## What are Stop words?

A stop word is a commonly used word such as `"the", "a", "an", or "in" ` that a search engine has been programmed to ignore, both when indexing entries for searching and when retrieving them as the result of a search query. 

We would not want these words to take up space in our database or take up valuable processing time. For this, we can remove them easily, by storing a list of words that you consider to stop words. NLTK(Natural Language Toolkit) in Python has a list of stopwords stored in 16 different languages.

### Need to remove the Stopwords

The necessity of removing stopwords in NLP is contingent upon the specific task at hand. For text classification tasks, where the objective is to categorize text into distinct groups, excluding stopwords is common practice. This is done to channel more attention towards words that truly convey the essence of the text. As illustrated earlier, certain words like "there," "book," and "table" contribute significantly to the text's meaning, unlike less informative words such as "is" and "on."

#### Checking english stopwords list

In [10]:
import nltk
from nltk.corpus import stopwords

nltk.download('stopwords')
print(stopwords.words('english'))

['a', 'about', 'above', 'after', 'again', 'against', 'ain', 'all', 'am', 'an', 'and', 'any', 'are', 'aren', "aren't", 'as', 'at', 'be', 'because', 'been', 'before', 'being', 'below', 'between', 'both', 'but', 'by', 'can', 'couldn', "couldn't", 'd', 'did', 'didn', "didn't", 'do', 'does', 'doesn', "doesn't", 'doing', 'don', "don't", 'down', 'during', 'each', 'few', 'for', 'from', 'further', 'had', 'hadn', "hadn't", 'has', 'hasn', "hasn't", 'have', 'haven', "haven't", 'having', 'he', "he'd", "he'll", 'her', 'here', 'hers', 'herself', "he's", 'him', 'himself', 'his', 'how', 'i', "i'd", 'if', "i'll", "i'm", 'in', 'into', 'is', 'isn', "isn't", 'it', "it'd", "it'll", "it's", 'its', 'itself', "i've", 'just', 'll', 'm', 'ma', 'me', 'mightn', "mightn't", 'more', 'most', 'mustn', "mustn't", 'my', 'myself', 'needn', "needn't", 'no', 'nor', 'not', 'now', 'o', 'of', 'off', 'on', 'once', 'only', 'or', 'other', 'our', 'ours', 'ourselves', 'out', 'over', 'own', 're', 's', 'same', 'shan', "shan't", 'she

[nltk_data] Downloading package stopwords to
[nltk_data]     /home/mulombi/nltk_data...
[nltk_data]   Package stopwords is already up-to-date!

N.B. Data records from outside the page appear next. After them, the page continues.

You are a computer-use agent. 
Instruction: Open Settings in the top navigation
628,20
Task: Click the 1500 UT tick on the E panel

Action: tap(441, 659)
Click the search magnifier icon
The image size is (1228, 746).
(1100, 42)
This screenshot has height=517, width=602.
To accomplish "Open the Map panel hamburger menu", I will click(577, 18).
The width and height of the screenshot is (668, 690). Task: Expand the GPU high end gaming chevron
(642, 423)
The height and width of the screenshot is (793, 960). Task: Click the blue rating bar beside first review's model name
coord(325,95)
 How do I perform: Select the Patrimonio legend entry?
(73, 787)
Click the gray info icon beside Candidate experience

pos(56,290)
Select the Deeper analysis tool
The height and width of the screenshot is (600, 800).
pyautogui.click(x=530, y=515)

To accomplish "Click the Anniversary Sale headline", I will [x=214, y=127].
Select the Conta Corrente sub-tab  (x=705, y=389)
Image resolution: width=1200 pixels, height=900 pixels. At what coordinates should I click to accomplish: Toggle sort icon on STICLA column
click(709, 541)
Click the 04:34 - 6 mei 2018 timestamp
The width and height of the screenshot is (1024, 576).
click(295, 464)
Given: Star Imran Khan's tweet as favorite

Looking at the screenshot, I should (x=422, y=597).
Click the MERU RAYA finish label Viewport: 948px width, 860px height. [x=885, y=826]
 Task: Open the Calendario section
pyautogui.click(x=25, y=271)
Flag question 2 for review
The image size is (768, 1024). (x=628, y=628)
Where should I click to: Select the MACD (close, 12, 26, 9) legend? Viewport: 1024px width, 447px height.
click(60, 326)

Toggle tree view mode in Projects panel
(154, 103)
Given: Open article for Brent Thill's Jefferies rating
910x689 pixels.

#### Removing stop words with NLTK

In [2]:
from nltk.corpus import stopwords
from nltk.tokenize import word_tokenize

# sample sentence
example_sent = """This is a sample sentence,
                  showing off the stop words filtration."""

# load english stop words
stop_words = set(stopwords.words('english'))

# tokenize and convert to lowercase
word_tokens = word_tokenize(example_sent.lower())

# remove stop words
filtered_sentence = [word for word in word_tokens if word not in stop_words]

# output
print("Original Tokens (lowercase):", word_tokens)
print("Filtered Tokens (no stop words):", filtered_sentence)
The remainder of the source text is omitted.